Морская блокадаВостокЗападЮго-ВостокТранс-МиссисипиПобережье Тихого океана
Морская блокада Юга — политическая, военная и экономическая акция властей Соединённых Штатов Америки против Конфедерации во время Гражданской войны в США. Блокада являлась частью плана «Анаконда» и была поддержана практически всеми властями Севера. Гедеон Уиллес, морской секретарь США, считал блокаду весомым вкладом ВМФ США в войну против Юга[1].

Морская блокада была установлена вдоль восточного побережья КША. Её целью было отрезать морское сообщение Конфедерации в первую очередь с такими европейскими странами, как Франция и Великобритания, а также предотвратить ввоз товаров по морю на Юг. Для облегчения блокады северяне разделили всё побережье на четыре зоны, в каждой из которых дежурило по одной эскадре.

На обеспечение блокады КША затрачивалось множество ресурсов.
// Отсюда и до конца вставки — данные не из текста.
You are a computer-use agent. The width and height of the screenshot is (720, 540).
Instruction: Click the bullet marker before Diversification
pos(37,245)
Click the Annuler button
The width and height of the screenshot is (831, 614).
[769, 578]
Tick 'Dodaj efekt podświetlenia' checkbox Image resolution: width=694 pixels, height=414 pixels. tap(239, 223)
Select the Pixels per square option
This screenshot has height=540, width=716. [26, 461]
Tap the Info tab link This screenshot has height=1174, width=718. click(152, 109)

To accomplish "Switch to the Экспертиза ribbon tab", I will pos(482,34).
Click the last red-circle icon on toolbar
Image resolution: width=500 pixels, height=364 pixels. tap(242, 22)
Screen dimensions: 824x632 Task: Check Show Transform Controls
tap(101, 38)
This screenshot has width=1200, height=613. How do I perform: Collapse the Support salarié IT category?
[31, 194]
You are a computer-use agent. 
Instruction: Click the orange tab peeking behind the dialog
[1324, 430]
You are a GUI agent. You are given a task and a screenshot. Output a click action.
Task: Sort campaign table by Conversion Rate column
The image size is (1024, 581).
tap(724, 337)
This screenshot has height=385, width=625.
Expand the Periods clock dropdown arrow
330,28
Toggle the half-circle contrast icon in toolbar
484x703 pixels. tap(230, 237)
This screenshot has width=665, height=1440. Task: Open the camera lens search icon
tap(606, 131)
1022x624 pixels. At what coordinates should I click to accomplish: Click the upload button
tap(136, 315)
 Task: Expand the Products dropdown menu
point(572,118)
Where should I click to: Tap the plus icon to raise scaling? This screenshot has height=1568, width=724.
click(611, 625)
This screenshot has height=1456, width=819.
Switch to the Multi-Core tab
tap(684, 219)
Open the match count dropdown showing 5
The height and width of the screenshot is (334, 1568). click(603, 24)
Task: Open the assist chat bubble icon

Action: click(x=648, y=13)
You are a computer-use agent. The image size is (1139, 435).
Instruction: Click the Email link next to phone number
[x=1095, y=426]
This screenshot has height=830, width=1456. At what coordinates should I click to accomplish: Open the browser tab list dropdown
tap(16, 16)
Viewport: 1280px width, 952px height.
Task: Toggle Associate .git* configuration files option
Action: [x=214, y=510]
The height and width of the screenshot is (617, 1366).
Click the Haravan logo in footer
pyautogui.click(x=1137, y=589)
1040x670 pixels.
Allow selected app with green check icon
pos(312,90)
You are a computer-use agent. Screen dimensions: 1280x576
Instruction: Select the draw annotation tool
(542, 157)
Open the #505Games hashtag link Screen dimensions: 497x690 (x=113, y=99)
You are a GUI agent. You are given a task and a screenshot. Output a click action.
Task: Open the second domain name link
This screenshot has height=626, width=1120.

В первые её годы США несли огромные затраты денег и угля для постоянного содержания своего флота у побережья Конфедерации. Так, в 1862 году каждая из блокирующих эскадр ежедневно требовала 3 000 тонн угля только для того, чтобы пароходы постоянно оставались в боеготовности. Для этого пароходы время от времени заходили в Порт-Ройял. Ещё одной проблемой было то, что часть кораблей США была устаревшей и не могла выдержать непогоду. Тем не менее, блокада имела смысл, оказывая огромный негативный эффект на экономику и военные возможности Конфедерации. Практически не имея собственной промышленности, Конфедерация крайне зависела от торговли с Европой, а блокада сократила эту торговлю до небольшого количества товаров, провозимых контрабандой по сильно завышенным ценам. Блокада привела к сильнейшему дефициту товаров в Конфедерации (особенно это касалось товаров промышленного производства), стремительному росту цен, массовому оттоку золотовалютных запасов и, самое главное - серьезнейшим образом затруднила закупки вооружения и военного снаряжения за границей.





Блокада

1861

1862

1863

1864

1865

В начале 1865 года, блокада юга стала практически непроницаемой. К этому времени, северяне захватили или полностью изолировали большую часть портов юга, что позволило высвободить корабли для плотной блокады немногих оставшихся.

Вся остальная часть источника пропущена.